- Task to carry out: What are the lines, written out exactly, from the one containing "info@magiclinkhandwriting.com (141, 2133)" to the end of the entries below? Include both ends and nothing more.

(Beginning of Input material)

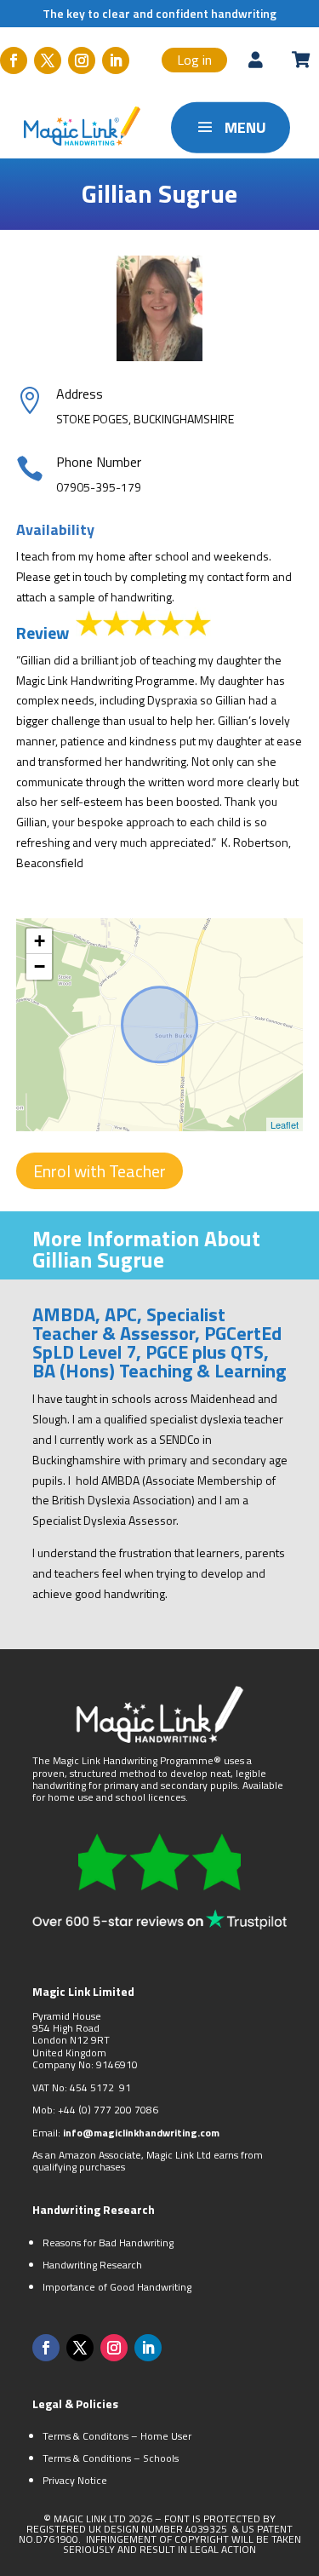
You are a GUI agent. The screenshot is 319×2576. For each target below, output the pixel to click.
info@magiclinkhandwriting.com (141, 2133)
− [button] (39, 966)
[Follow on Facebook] (13, 60)
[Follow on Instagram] (81, 60)
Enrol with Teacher (99, 1171)
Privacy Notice (75, 2480)
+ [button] (39, 941)
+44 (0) (76, 2110)
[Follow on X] (47, 60)
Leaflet (285, 1124)
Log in (194, 59)
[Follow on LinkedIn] (115, 60)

(End of Input material)

- Task result:
info@magiclinkhandwriting.com (141, 2133)
− [button] (39, 966)
[Follow on Facebook] (13, 60)
[Follow on Instagram] (81, 60)
Enrol with Teacher (99, 1171)
Privacy Notice (75, 2480)
+ [button] (39, 941)
+44 (0) (76, 2110)
[Follow on X] (47, 60)
Leaflet (285, 1124)
Log in (194, 59)
[Follow on LinkedIn] (115, 60)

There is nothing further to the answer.